▸ **Goal of the exercise**: Exactly as written, repeat all of the records below.

▸ **Data**:
┄┄┄┄┄┄
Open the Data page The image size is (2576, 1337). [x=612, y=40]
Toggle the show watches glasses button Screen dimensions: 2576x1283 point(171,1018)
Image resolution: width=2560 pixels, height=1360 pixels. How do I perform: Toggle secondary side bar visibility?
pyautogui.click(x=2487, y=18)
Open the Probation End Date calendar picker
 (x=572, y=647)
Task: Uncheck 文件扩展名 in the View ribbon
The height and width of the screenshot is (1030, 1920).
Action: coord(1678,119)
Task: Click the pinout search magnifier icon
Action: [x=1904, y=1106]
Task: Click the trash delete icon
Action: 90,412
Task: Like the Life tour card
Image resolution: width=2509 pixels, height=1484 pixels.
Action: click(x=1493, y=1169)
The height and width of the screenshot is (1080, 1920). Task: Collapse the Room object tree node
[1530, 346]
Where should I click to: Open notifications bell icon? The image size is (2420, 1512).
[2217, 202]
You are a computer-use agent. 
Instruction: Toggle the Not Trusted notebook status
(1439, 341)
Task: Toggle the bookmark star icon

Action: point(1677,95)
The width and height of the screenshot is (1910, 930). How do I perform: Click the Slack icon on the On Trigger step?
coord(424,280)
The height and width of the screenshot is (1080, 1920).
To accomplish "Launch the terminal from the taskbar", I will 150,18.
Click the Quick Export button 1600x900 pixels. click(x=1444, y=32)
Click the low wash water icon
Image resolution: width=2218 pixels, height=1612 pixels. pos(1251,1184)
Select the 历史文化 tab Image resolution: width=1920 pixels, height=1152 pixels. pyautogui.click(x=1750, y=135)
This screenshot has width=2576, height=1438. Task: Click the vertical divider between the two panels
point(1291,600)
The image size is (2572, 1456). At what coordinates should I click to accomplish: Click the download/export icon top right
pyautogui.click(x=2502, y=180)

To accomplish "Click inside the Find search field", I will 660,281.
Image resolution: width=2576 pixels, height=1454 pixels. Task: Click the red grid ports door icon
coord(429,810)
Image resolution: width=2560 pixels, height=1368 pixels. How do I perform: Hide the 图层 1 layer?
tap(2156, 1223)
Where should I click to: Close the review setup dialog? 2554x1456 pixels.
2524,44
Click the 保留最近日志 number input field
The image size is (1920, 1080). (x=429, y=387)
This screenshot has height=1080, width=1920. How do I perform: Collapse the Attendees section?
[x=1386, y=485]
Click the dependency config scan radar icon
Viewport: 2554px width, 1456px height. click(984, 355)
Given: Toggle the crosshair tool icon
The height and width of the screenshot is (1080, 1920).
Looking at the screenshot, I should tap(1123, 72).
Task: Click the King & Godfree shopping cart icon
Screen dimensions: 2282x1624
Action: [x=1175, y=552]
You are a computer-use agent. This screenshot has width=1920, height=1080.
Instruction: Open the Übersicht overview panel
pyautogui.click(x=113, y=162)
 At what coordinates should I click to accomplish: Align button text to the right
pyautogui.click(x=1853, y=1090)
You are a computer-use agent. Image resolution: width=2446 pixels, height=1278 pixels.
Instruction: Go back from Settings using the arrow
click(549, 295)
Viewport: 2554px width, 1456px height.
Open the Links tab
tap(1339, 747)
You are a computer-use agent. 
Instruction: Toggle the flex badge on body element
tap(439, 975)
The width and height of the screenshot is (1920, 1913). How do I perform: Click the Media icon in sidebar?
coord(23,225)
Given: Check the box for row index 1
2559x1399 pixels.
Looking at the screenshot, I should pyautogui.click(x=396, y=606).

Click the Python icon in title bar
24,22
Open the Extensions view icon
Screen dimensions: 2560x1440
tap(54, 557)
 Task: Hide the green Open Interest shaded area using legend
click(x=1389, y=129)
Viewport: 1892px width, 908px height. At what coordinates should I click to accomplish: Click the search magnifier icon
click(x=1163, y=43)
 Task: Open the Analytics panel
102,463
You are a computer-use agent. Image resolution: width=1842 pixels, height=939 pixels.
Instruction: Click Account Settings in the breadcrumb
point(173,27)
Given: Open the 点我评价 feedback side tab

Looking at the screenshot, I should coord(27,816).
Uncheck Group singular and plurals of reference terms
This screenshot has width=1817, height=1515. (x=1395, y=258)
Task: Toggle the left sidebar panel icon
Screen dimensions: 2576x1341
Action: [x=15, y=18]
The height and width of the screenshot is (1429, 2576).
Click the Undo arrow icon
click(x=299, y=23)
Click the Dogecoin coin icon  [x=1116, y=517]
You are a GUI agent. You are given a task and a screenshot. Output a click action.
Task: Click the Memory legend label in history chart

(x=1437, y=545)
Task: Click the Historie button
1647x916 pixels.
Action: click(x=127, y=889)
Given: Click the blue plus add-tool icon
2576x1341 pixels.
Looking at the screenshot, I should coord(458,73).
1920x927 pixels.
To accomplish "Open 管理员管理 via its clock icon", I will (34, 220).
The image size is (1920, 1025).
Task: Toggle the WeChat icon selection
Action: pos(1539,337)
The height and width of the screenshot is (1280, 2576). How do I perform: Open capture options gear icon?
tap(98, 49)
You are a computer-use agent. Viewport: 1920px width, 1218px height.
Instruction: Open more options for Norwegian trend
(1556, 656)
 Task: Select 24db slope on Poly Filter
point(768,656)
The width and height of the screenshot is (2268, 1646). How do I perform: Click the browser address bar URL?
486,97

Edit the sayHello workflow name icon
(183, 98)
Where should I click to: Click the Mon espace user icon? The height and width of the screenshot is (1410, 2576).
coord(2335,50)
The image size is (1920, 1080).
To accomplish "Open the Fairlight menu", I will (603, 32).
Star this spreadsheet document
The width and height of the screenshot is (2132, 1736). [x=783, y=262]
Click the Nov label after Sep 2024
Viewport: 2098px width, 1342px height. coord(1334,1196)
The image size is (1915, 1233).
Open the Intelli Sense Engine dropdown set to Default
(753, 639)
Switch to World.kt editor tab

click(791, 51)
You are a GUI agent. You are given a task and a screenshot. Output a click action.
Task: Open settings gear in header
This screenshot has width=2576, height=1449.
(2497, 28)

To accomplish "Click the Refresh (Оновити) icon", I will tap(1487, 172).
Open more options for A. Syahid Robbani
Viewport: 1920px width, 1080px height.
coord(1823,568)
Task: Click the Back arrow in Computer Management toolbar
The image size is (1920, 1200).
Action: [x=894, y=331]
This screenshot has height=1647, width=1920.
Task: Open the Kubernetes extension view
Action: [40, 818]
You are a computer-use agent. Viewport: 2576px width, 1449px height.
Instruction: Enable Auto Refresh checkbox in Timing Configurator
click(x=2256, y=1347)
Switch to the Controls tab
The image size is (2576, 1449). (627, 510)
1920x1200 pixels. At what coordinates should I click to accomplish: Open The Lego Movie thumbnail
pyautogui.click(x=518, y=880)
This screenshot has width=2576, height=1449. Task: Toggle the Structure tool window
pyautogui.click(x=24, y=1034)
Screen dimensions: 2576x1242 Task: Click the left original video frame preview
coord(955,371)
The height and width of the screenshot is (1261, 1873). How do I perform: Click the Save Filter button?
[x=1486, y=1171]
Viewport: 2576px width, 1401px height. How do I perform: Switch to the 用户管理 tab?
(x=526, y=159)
┄┄┄┄┄┄
▸ **Answer box**:
Open the Data page The image size is (2576, 1337). [x=612, y=40]
Toggle the show watches glasses button Screen dimensions: 2576x1283 point(171,1018)
Image resolution: width=2560 pixels, height=1360 pixels. How do I perform: Toggle secondary side bar visibility?
pyautogui.click(x=2487, y=18)
Open the Probation End Date calendar picker
 (x=572, y=647)
Task: Uncheck 文件扩展名 in the View ribbon
The height and width of the screenshot is (1030, 1920).
Action: coord(1678,119)
Task: Click the pinout search magnifier icon
Action: [x=1904, y=1106]
Task: Click the trash delete icon
Action: 90,412
Task: Like the Life tour card
Image resolution: width=2509 pixels, height=1484 pixels.
Action: click(x=1493, y=1169)
The height and width of the screenshot is (1080, 1920). Task: Collapse the Room object tree node
[1530, 346]
Where should I click to: Open notifications bell icon? The image size is (2420, 1512).
[2217, 202]
You are a computer-use agent. 
Instruction: Toggle the Not Trusted notebook status
(1439, 341)
Task: Toggle the bookmark star icon

Action: point(1677,95)
The width and height of the screenshot is (1910, 930). How do I perform: Click the Slack icon on the On Trigger step?
coord(424,280)
The height and width of the screenshot is (1080, 1920).
To accomplish "Launch the terminal from the taskbar", I will 150,18.
Click the Quick Export button 1600x900 pixels. click(x=1444, y=32)
Click the low wash water icon
Image resolution: width=2218 pixels, height=1612 pixels. pos(1251,1184)
Select the 历史文化 tab Image resolution: width=1920 pixels, height=1152 pixels. pyautogui.click(x=1750, y=135)
This screenshot has width=2576, height=1438. Task: Click the vertical divider between the two panels
point(1291,600)
The image size is (2572, 1456). At what coordinates should I click to accomplish: Click the download/export icon top right
pyautogui.click(x=2502, y=180)

To accomplish "Click inside the Find search field", I will 660,281.
Image resolution: width=2576 pixels, height=1454 pixels. Task: Click the red grid ports door icon
coord(429,810)
Image resolution: width=2560 pixels, height=1368 pixels. How do I perform: Hide the 图层 1 layer?
tap(2156, 1223)
Where should I click to: Close the review setup dialog? 2554x1456 pixels.
2524,44
Click the 保留最近日志 number input field
The image size is (1920, 1080). (x=429, y=387)
This screenshot has height=1080, width=1920. How do I perform: Collapse the Attendees section?
[x=1386, y=485]
Click the dependency config scan radar icon
Viewport: 2554px width, 1456px height. click(984, 355)
Given: Toggle the crosshair tool icon
The height and width of the screenshot is (1080, 1920).
Looking at the screenshot, I should tap(1123, 72).
Task: Click the King & Godfree shopping cart icon
Screen dimensions: 2282x1624
Action: [x=1175, y=552]
You are a computer-use agent. This screenshot has width=1920, height=1080.
Instruction: Open the Übersicht overview panel
pyautogui.click(x=113, y=162)
 At what coordinates should I click to accomplish: Align button text to the right
pyautogui.click(x=1853, y=1090)
You are a computer-use agent. Image resolution: width=2446 pixels, height=1278 pixels.
Instruction: Go back from Settings using the arrow
click(549, 295)
Viewport: 2554px width, 1456px height.
Open the Links tab
tap(1339, 747)
You are a computer-use agent. 
Instruction: Toggle the flex badge on body element
tap(439, 975)
The width and height of the screenshot is (1920, 1913). How do I perform: Click the Media icon in sidebar?
coord(23,225)
Given: Check the box for row index 1
2559x1399 pixels.
Looking at the screenshot, I should pyautogui.click(x=396, y=606).

Click the Python icon in title bar
24,22
Open the Extensions view icon
Screen dimensions: 2560x1440
tap(54, 557)
 Task: Hide the green Open Interest shaded area using legend
click(x=1389, y=129)
Viewport: 1892px width, 908px height. At what coordinates should I click to accomplish: Click the search magnifier icon
click(x=1163, y=43)
 Task: Open the Analytics panel
102,463
You are a computer-use agent. Image resolution: width=1842 pixels, height=939 pixels.
Instruction: Click Account Settings in the breadcrumb
point(173,27)
Given: Open the 点我评价 feedback side tab

Looking at the screenshot, I should coord(27,816).
Uncheck Group singular and plurals of reference terms
This screenshot has width=1817, height=1515. (x=1395, y=258)
Task: Toggle the left sidebar panel icon
Screen dimensions: 2576x1341
Action: [x=15, y=18]
The height and width of the screenshot is (1429, 2576).
Click the Undo arrow icon
click(x=299, y=23)
Click the Dogecoin coin icon  [x=1116, y=517]
You are a GUI agent. You are given a task and a screenshot. Output a click action.
Task: Click the Memory legend label in history chart

(x=1437, y=545)
Task: Click the Historie button
1647x916 pixels.
Action: click(x=127, y=889)
Given: Click the blue plus add-tool icon
2576x1341 pixels.
Looking at the screenshot, I should coord(458,73).
1920x927 pixels.
To accomplish "Open 管理员管理 via its clock icon", I will (34, 220).
The image size is (1920, 1025).
Task: Toggle the WeChat icon selection
Action: pos(1539,337)
The height and width of the screenshot is (1280, 2576). How do I perform: Open capture options gear icon?
tap(98, 49)
You are a computer-use agent. Viewport: 1920px width, 1218px height.
Instruction: Open more options for Norwegian trend
(1556, 656)
 Task: Select 24db slope on Poly Filter
point(768,656)
The width and height of the screenshot is (2268, 1646). How do I perform: Click the browser address bar URL?
486,97

Edit the sayHello workflow name icon
(183, 98)
Where should I click to: Click the Mon espace user icon? The height and width of the screenshot is (1410, 2576).
coord(2335,50)
The image size is (1920, 1080).
To accomplish "Open the Fairlight menu", I will (603, 32).
Star this spreadsheet document
The width and height of the screenshot is (2132, 1736). [x=783, y=262]
Click the Nov label after Sep 2024
Viewport: 2098px width, 1342px height. coord(1334,1196)
The image size is (1915, 1233).
Open the Intelli Sense Engine dropdown set to Default
(753, 639)
Switch to World.kt editor tab

click(791, 51)
You are a GUI agent. You are given a task and a screenshot. Output a click action.
Task: Open settings gear in header
This screenshot has width=2576, height=1449.
(2497, 28)

To accomplish "Click the Refresh (Оновити) icon", I will tap(1487, 172).
Open more options for A. Syahid Robbani
Viewport: 1920px width, 1080px height.
coord(1823,568)
Task: Click the Back arrow in Computer Management toolbar
The image size is (1920, 1200).
Action: [x=894, y=331]
This screenshot has height=1647, width=1920.
Task: Open the Kubernetes extension view
Action: [40, 818]
You are a computer-use agent. Viewport: 2576px width, 1449px height.
Instruction: Enable Auto Refresh checkbox in Timing Configurator
click(x=2256, y=1347)
Switch to the Controls tab
The image size is (2576, 1449). (627, 510)
1920x1200 pixels. At what coordinates should I click to accomplish: Open The Lego Movie thumbnail
pyautogui.click(x=518, y=880)
This screenshot has width=2576, height=1449. Task: Toggle the Structure tool window
pyautogui.click(x=24, y=1034)
Screen dimensions: 2576x1242 Task: Click the left original video frame preview
coord(955,371)
The height and width of the screenshot is (1261, 1873). How do I perform: Click the Save Filter button?
[x=1486, y=1171]
Viewport: 2576px width, 1401px height. How do I perform: Switch to the 用户管理 tab?
(x=526, y=159)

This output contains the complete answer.